**What is expected:** Pull every line of text from the data below and reproduce it word for word, leaving out the pictures.

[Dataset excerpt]
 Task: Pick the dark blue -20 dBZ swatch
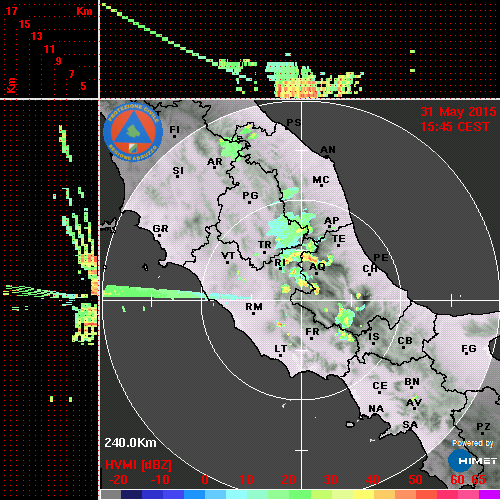point(131,494)
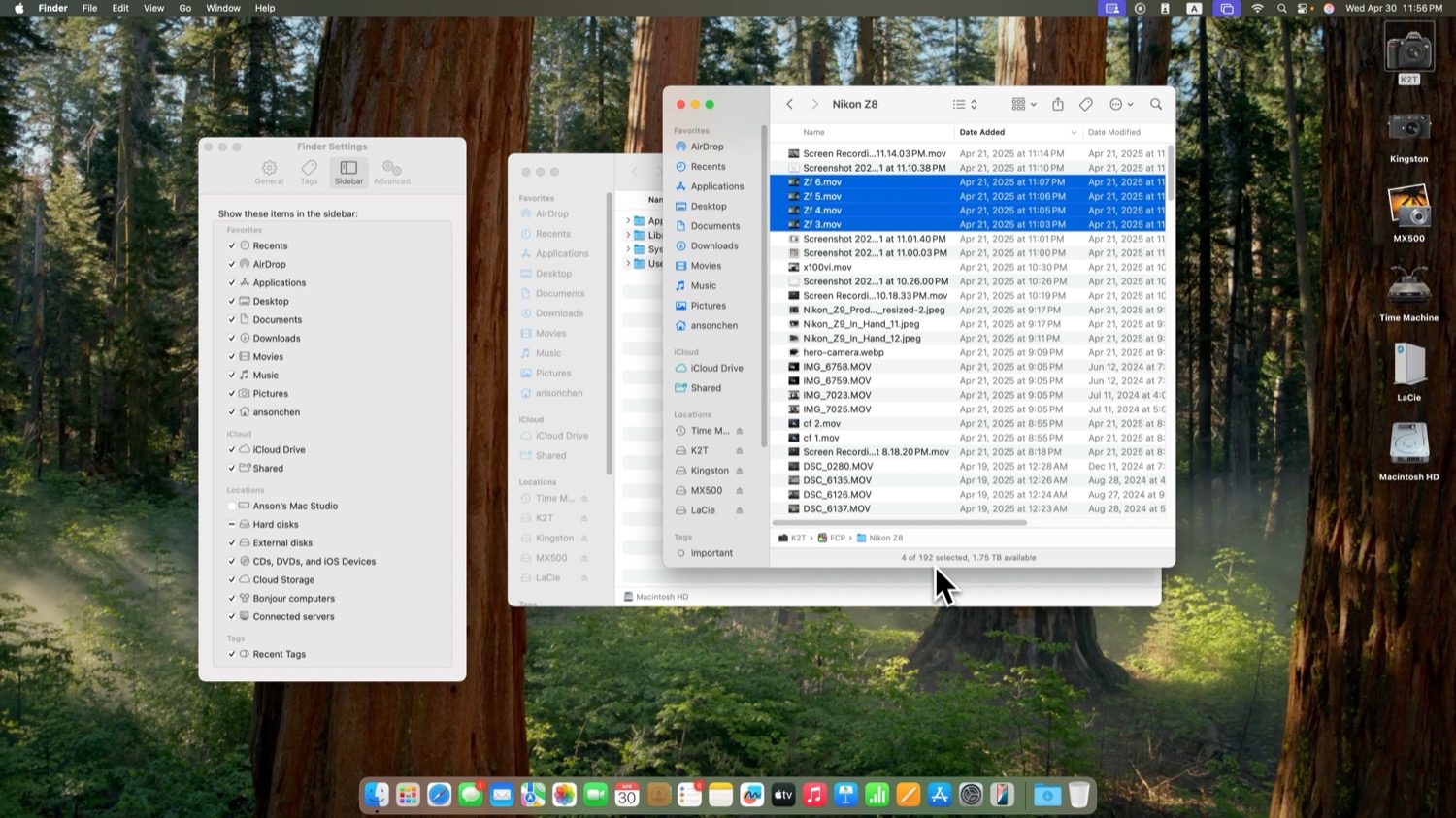
Task: Open the Go menu in the menu bar
Action: point(184,8)
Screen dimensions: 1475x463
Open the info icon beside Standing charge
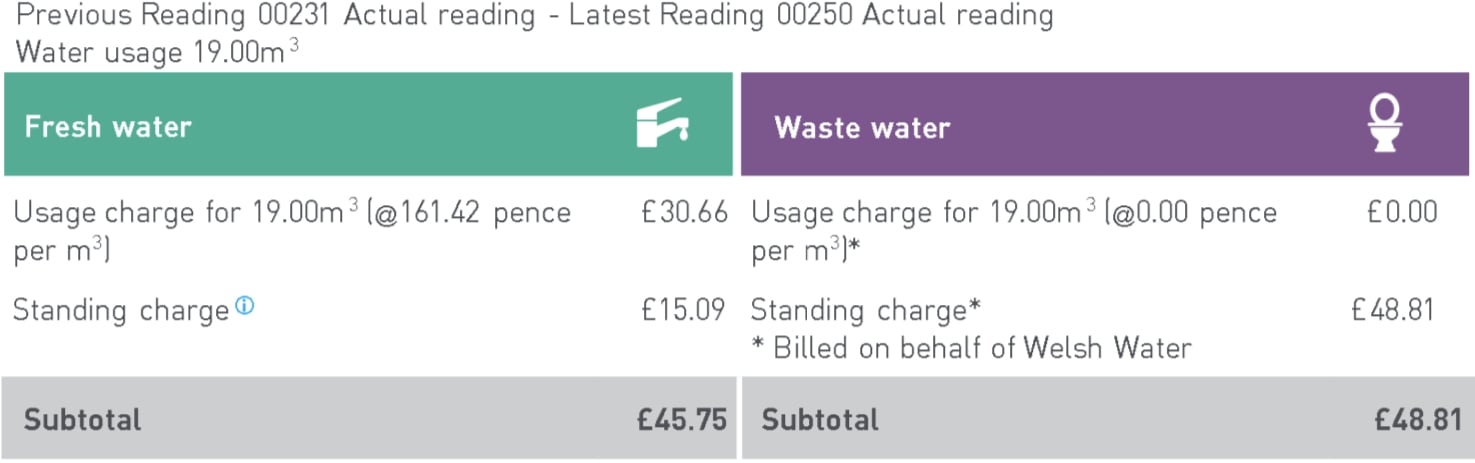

**Task output:**
 Task: Pick the dark blue -20 dBZ swatch
point(131,494)
Task: Open the Go menu in the menu bar
Action: point(184,8)
Screen dimensions: 1475x463
Open the info icon beside Standing charge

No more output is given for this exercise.